Your lawn looks a lot like mine. Except I'm a stone cold newbie who just applied fertilizer for the first time today. Mine looks bad due to neglect. Yours looked great last year, so I'm sure you're frustrated. I'm following this thread to see how it turns out. I'm curious to see how you think the aeration turns out. A friend recommended to me to do that. Sorry I don't have anything to offer. Good luck!


----------



## NEWMUDA13 (May 12, 2021)

Just thought I'd do an update. Slowly getting more green springs popping up. Hitting it hard with Air-8 and Humic acid and it seems to be helping. Not 100% sure if compaction was the issue, but the physical aeration and Humic products definitely aren't hurting anything. A few weeds popping up probably because of the aeration. There's worse things. I'll handle them once my yard is healthy. Put down some 16-4-8 yesterday and watered it in. Keeping the yard watered in the morning as well due to not having rain for a while. We'll see how it progresses.


----------



## Jeffersonzoysia (12 mo ago)

Did you get a soil test this year yet? May help in solving some of your issues. No sense "Throwing down" products without knowing what your soil needs. I would suggest getting a soil test ASAP and then develop a plan to address deficiencies,
Just my 2 cents worth.


----------



## NEWMUDA13 (May 12, 2021)

Jeffersonzoysia said:


> Did you get a soil test this year yet? May help in solving some of your issues. No sense "Throwing down" products without knowing what your soil needs. I would suggest getting a soil test ASAP and then develop a plan to address deficiencies,
> Just my 2 cents worth.


I did do a soil test. Low in N, P, and K. Which is expected coming out of the winter. I've been trying to slowly incorporate those instead of dumping a lot at one time. Ph was spot on. A little high in sodium and Iron, but nothing crazy. Maybe I need to not be so timid and pump some nitrogen into it to get some growth?


----------



## NEWMUDA13 (May 12, 2021)

Another update…. Not much better than last week. Not much more growth at all. The water seems to pool less in the low areas than it did before the aeration. So maybe some progress in water penetration into the soil. Applied 16-4-8 on the 8th and watered it in the morning for 10 minutes for two days to help it get in the ground. No rain for 3 days then got a lot of rain for the past two days and hot temps on the way so I guess we'll see what happens. How can my soil be healthy enough to grow a volunteer tomato plant but not healthy enough for Bermuda to grow? I've been hand picking the few weeds I have as to keep anything negative off of the lawn to help the Bermuda as much as possible.


----------



## UFG8RMIKE (Apr 21, 2019)

There's a sports field (HOA owned) down the street from us that looks the same, they have hit it with everything. Cored, fertilized, watered, sprayed. There's Bermuda there but it won't grow. I've been watching it. This is in Florida so, temps were never an issue.


----------



## NEWMUDA13 (May 12, 2021)

UFG8RMIKE said:


> There's a sports field (HOA owned) down the street from us that looks the same, they have hit it with everything. Cored, fertilized, watered, sprayed. There's Bermuda there but it won't grow. I've been watching it. This is in Florida so, temps were never an issue.

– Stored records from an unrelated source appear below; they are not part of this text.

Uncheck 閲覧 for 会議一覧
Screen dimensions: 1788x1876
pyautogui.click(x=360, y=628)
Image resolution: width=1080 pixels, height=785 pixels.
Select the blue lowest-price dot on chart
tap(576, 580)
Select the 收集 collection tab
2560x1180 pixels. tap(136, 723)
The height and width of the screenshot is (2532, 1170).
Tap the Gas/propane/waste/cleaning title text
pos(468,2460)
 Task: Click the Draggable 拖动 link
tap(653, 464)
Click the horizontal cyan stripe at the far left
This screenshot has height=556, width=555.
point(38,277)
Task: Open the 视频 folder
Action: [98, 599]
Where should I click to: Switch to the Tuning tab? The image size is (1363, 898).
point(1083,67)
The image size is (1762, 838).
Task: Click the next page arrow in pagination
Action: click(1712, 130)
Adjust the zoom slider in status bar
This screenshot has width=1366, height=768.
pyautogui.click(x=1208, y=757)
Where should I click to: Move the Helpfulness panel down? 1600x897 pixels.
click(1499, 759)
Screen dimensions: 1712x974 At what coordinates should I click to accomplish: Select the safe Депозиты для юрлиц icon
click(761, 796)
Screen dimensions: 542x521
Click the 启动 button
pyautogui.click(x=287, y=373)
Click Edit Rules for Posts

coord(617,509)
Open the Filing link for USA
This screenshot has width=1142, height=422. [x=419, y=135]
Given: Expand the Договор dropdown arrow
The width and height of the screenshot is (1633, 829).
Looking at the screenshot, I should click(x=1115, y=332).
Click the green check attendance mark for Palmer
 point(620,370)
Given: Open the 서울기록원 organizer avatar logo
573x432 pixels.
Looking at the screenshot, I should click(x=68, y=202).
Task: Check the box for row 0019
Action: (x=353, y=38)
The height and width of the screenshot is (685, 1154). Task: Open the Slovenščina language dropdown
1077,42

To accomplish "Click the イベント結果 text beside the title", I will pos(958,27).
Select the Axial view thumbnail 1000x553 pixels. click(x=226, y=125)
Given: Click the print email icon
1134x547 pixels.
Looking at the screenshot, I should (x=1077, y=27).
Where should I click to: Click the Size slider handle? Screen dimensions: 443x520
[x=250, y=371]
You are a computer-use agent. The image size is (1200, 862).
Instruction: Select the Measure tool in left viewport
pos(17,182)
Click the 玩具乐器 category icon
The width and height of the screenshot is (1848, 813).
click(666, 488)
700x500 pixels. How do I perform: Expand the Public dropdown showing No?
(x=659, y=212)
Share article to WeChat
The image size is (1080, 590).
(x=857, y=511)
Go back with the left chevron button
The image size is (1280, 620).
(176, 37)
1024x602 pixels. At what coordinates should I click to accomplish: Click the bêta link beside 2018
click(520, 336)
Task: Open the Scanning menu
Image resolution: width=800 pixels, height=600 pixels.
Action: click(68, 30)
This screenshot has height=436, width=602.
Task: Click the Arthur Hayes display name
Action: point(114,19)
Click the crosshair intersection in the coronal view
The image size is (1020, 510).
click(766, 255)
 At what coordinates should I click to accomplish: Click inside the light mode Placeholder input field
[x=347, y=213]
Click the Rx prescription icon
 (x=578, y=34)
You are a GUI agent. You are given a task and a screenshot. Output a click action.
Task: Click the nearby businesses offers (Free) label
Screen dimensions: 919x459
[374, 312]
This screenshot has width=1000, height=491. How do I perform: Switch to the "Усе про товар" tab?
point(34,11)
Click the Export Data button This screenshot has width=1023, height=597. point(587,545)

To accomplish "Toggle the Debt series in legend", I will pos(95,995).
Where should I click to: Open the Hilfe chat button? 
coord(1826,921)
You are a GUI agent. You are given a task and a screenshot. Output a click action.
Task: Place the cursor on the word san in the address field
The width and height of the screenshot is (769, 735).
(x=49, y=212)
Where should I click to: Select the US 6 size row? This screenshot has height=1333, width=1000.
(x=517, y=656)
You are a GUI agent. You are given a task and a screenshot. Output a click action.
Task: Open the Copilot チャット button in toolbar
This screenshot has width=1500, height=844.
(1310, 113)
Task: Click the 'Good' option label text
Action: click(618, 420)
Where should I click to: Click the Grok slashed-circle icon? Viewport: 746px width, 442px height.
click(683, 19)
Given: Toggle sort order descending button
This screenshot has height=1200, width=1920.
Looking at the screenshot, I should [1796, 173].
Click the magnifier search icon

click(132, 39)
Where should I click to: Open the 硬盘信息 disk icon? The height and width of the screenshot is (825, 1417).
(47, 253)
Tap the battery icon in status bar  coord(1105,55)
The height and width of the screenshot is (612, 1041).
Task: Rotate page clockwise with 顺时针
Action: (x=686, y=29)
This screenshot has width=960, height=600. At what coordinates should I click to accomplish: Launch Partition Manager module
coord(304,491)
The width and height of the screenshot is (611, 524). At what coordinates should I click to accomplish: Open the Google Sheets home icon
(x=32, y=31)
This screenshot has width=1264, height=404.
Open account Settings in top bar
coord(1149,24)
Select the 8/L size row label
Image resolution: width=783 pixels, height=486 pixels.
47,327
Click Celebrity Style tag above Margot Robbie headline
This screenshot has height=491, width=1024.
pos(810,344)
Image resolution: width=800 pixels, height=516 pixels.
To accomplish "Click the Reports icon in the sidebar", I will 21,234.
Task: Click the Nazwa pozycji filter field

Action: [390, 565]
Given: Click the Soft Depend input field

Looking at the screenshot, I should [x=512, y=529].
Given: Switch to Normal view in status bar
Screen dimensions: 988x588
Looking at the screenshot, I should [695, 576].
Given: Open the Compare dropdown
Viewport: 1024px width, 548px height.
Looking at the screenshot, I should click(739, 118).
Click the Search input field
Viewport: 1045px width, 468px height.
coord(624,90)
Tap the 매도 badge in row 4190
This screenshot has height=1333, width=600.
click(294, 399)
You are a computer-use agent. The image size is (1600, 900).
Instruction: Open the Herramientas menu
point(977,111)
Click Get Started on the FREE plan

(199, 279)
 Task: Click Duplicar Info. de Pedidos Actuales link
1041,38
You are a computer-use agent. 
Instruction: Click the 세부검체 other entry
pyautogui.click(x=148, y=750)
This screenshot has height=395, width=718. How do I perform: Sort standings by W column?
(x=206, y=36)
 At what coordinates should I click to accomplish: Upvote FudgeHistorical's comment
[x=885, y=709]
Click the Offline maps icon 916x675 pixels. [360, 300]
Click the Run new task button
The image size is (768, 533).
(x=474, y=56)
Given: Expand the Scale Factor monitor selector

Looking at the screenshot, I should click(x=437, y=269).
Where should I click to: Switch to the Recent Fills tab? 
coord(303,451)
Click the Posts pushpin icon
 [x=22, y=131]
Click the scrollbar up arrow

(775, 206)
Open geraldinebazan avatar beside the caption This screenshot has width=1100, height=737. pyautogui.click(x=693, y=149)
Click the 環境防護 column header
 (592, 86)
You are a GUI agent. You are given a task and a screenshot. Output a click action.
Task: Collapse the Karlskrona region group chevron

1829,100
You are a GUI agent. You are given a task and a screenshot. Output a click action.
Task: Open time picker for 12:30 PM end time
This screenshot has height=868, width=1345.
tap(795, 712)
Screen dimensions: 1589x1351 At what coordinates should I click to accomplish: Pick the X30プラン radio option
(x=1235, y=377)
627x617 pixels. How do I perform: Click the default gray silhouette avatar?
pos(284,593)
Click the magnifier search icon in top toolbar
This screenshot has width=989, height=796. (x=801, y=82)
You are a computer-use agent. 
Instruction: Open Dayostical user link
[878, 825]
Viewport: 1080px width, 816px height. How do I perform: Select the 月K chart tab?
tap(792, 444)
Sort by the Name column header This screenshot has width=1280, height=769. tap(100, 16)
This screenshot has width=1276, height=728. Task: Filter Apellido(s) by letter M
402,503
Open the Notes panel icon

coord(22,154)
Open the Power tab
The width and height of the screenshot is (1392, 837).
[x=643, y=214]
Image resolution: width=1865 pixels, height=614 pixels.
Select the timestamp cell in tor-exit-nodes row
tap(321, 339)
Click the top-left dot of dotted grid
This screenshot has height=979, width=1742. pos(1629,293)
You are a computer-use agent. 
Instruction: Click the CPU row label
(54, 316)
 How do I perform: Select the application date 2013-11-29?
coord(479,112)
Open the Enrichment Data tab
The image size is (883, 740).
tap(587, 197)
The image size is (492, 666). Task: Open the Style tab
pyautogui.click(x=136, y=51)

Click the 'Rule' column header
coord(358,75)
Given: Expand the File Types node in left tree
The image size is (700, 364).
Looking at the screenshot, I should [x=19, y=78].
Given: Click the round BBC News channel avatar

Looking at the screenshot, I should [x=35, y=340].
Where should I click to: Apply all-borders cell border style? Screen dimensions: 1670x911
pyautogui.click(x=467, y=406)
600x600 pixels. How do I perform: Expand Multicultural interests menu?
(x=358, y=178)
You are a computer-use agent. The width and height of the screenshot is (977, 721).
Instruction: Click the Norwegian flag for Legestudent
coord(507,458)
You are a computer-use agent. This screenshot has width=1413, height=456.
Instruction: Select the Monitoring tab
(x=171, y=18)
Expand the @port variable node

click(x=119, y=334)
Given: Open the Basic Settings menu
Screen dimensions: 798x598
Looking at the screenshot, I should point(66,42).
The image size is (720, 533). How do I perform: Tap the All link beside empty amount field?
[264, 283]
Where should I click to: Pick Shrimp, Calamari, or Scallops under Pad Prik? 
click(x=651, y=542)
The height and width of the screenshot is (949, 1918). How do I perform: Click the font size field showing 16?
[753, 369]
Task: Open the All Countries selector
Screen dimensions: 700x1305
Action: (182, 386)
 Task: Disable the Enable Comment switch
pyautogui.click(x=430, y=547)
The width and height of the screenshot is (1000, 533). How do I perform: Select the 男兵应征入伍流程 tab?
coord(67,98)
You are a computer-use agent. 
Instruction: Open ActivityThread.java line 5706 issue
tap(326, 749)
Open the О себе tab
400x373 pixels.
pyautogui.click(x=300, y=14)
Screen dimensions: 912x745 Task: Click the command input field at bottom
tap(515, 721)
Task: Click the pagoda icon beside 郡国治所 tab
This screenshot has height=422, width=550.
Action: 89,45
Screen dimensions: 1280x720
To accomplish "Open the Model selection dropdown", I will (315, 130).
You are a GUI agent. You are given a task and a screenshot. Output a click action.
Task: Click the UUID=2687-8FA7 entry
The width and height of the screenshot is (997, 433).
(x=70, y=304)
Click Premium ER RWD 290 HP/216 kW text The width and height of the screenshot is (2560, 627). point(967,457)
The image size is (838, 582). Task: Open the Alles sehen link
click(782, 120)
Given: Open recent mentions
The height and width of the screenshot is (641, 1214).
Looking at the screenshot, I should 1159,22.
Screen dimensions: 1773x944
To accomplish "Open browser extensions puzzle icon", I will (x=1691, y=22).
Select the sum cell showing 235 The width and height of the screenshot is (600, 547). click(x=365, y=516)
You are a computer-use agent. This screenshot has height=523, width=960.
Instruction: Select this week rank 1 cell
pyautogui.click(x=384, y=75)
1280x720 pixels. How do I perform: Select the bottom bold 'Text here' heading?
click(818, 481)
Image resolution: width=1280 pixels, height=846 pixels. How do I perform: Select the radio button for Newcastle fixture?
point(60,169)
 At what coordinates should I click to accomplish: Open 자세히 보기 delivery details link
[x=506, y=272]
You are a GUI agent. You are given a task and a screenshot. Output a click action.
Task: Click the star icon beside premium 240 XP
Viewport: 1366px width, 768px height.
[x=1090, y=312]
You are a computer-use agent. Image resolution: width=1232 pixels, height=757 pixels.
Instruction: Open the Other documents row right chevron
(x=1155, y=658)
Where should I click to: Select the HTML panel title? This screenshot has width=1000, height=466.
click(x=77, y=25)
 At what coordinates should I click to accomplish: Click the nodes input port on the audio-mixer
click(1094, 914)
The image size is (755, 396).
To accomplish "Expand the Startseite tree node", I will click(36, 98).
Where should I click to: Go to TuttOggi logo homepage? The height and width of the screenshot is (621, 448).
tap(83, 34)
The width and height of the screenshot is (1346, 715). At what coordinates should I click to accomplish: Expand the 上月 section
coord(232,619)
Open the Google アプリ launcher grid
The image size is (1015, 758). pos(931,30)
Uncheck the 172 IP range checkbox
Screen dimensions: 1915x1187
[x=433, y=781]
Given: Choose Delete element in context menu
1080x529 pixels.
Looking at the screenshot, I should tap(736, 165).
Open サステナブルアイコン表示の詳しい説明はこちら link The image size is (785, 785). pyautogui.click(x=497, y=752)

Yep. Sounds like me haha. I've done all I could think of as well. Core aeration, fertilized with granular and liquid, no weed killers whatsoever, watered when it's been dry. Nothing seems to get a reaction out of it. I'm just going to stop everything and let it figure itself out instead of throwing away money at it. I'll focus on improving my backyard that has the exact same grass and is looking better than ever. Even though I haven't done a single thing to it…. I've come to terms that I am the common denominator in my lawn looking like 💩 so far 🤣.


----------